PayTouch is a new system that allows you to pay for purchases… using your fingerprints


Imagine going to a store without your wallet, purse, credit card, or cash and yet still paying for goods. Thanks to a relatively new system called PayTouch, consumers will be able to make purchases with their fingerprints.

Of course, in order to pay through the system both you and the business need to be using the PayTouch components. If you and the business are PayTouch ready, then all you have to do in order to checkout is place two fingers on a unique terminal.

To sign up with the service, consumers have to go to a participating business and register fingerprints at a PayTouch Enrollment station. The fingerprints will then be linked to a credit or debit card, which is automatically credited when a purchase is made.

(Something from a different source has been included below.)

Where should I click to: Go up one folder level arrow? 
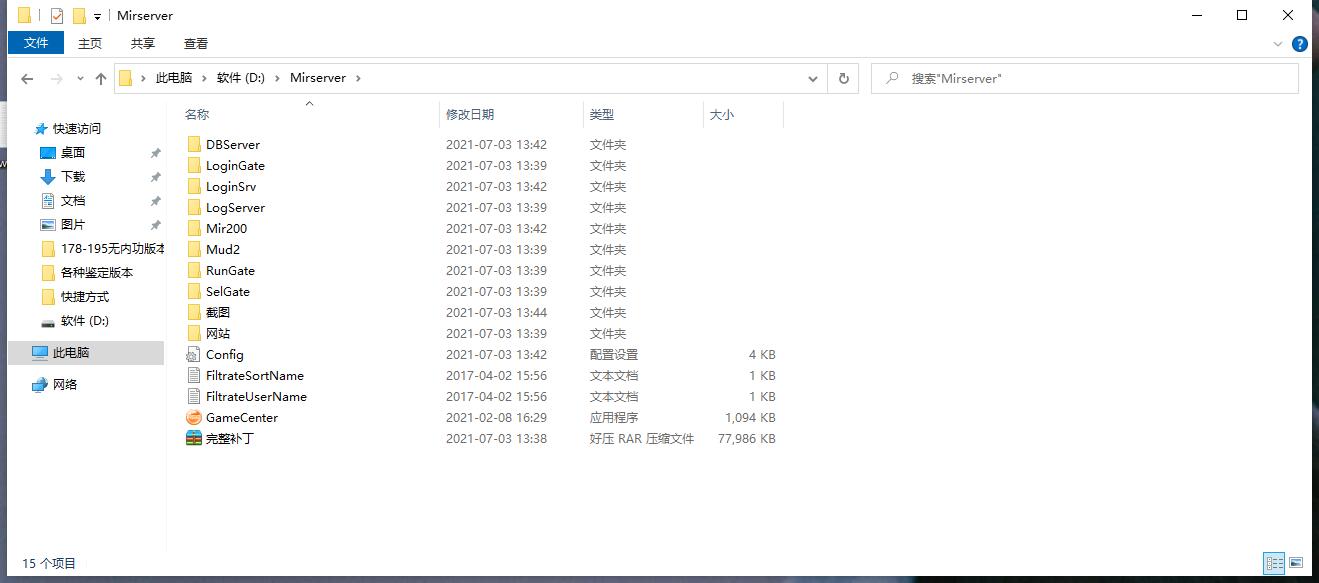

Apparently, the payment process takes a maximum of five seconds to complete and the user doesn’t have to remember any passwords, or sign additional signatures. Essentially, all you will ever need is the two fingers you enrolled to the service with. There’s no mention about what happens if you lose the enrolled fingers, though.

PayTouch is free to use with no additional fees or commissions. This is definitely welcome, as other services like Paypal collect quite a hefty transaction fee. PayTouch earns money by collecting a commission for each purchase, which is obviously charged to the retailer.

I’ve included a video below that shows of the PayTouch system in action. Pretty cool, no?

[via PayTouch via Gizmag]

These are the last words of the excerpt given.